Como está sendo esse período de transição de Diretor-geral para novo Diretor do Centro Internacional de Estudos do Método APAC (CIEMA), já existem projetos para essa nova gestão?

Eu diria que o CIEMA começou efetivamente a 18 meses atrás, depois de nós celebrarmos parceria com uma organização filantrópica da Holanda e, nos primeiros 18 meses, o que se buscou foi criar as bases para o funcionamento do CIEMA. Nós conseguimos nesses 18 meses uma equipe que trabalhou muito no mapeamento das APACs, na construção do histórico das APACs, na questão da comunicação e da arrecadação de fundos; criamos, digamos assim, as bases e, agora, a ideia é que nesse segundo momento a gente consiga realmente fazer com que o CIEMA contribua para um aumento exponencial da metodologia, não no sentido de criar mais APACs, mas de levar o nome da APAC, a experiência APAC, para outros ambientes e outros fóruns, porque é visível, depois de quase 50 anos, que o crescimento das APACs ainda é muito tímido e uma das causas desse crescimento tímido, não obstante os bons resultados, é exatamente o fato de que o método é desconhecido. Então, nem mesmo os operadores do direito, nem mesmo as autoridades constituídas que atuam na área da segurança pública muitos são os que nunca ouviram falar de APAC, seja porque o Brasil é um país continental, muito grande, seja porque nós ainda não temos uma estrutura suficiente que nos permita levar o nome da APAC mais à frente. Uma das tarefas do CIEMA será, nesse segundo momento, de fazer com que o nome da APAC, a experiência das APACs, possa ir além das mossas fronteiras, não só no Brasil, mas também em outros países.

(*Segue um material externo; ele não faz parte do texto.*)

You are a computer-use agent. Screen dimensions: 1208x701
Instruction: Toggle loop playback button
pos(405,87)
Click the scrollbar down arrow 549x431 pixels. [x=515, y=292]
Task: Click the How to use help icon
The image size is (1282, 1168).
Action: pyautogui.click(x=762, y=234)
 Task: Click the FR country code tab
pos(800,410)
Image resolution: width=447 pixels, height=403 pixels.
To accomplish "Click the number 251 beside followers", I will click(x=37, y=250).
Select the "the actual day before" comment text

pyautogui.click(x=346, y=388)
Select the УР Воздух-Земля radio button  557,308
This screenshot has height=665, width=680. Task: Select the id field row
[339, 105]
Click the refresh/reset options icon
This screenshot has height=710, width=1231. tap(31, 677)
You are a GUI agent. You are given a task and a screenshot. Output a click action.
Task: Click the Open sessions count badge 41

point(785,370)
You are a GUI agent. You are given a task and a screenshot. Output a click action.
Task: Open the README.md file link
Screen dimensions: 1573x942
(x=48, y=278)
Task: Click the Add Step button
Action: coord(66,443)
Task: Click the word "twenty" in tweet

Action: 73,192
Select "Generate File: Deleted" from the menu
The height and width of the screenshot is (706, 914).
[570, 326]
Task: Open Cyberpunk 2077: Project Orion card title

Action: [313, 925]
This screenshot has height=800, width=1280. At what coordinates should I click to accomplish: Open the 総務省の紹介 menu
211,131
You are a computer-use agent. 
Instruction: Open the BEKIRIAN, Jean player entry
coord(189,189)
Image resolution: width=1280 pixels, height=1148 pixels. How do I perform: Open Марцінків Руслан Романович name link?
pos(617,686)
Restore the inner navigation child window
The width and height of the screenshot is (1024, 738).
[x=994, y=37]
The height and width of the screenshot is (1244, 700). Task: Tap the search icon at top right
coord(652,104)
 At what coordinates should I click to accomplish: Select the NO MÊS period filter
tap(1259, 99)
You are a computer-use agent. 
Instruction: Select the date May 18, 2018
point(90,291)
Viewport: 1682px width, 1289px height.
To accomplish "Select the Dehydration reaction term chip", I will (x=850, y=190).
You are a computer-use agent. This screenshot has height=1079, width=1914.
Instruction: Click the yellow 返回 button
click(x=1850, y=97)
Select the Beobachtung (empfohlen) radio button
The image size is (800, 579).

Caminhando para o final de nossa conversa, você gostaria de deixar uma mensagem final para os leitores e admiradores de sua jornada?

“As pessoas que vão ler essa matéria podem achar que houve uma mudança e que detrás desta mudança pode ter havido uma ruptura entre o antes e o depois. Eu diria que isso não vai acontecer, até por que essa mudança já tinha começado há dois anos e se efetivou no congresso. Mas, sobretudo, por que, nos próximos seis meses, essa transição vai acontecer de modo muito tranquilo, muito sereno, por que não se trata de fazer a transição só do diretor-geral da FBAC, mas também da diretora de parcerias. A Dra. Tatiana tinha uma série de atribuições, assim como eu; e não há de se falar de uma ruptura, há de se falar de continuidade. Nós queremos dar continuidade ao trabalho bonito que já foi feito ao longo desses 50 anos por diversas pessoas, por diversos voluntários e funcionários das APACs. Agora, quando a gente olha para trás, eu vejo um longo caminho percorrido. Eu falo por mim que nesses últimos 40 anos a gente trabalhou muito, eu trabalhei muito; eu entreguei realmente 40 anos da minha vida para esse projeto; mas, quando eu olho para frente , me dou conta de que a poucos dias se anunciou no Brasil 912 mil presos, 912 mil pessoas abandonadas atrás das grades. E quando sei que no mundo nós temos 10 milhões de pessoas vivendo também em condições sub-humanas nas prisões, seja na América Latina, na África, na Ásia e tal, a gente se dá conta de que ainda não fizemos nada ou quase nada, que tudo está por fazer e eu sempre tive essa clareza de que enquanto existir uma pessoa sofrendo atrás das grades em qualquer lugar do mundo isso é da minha responsabilidade, da nossa responsabilidade.”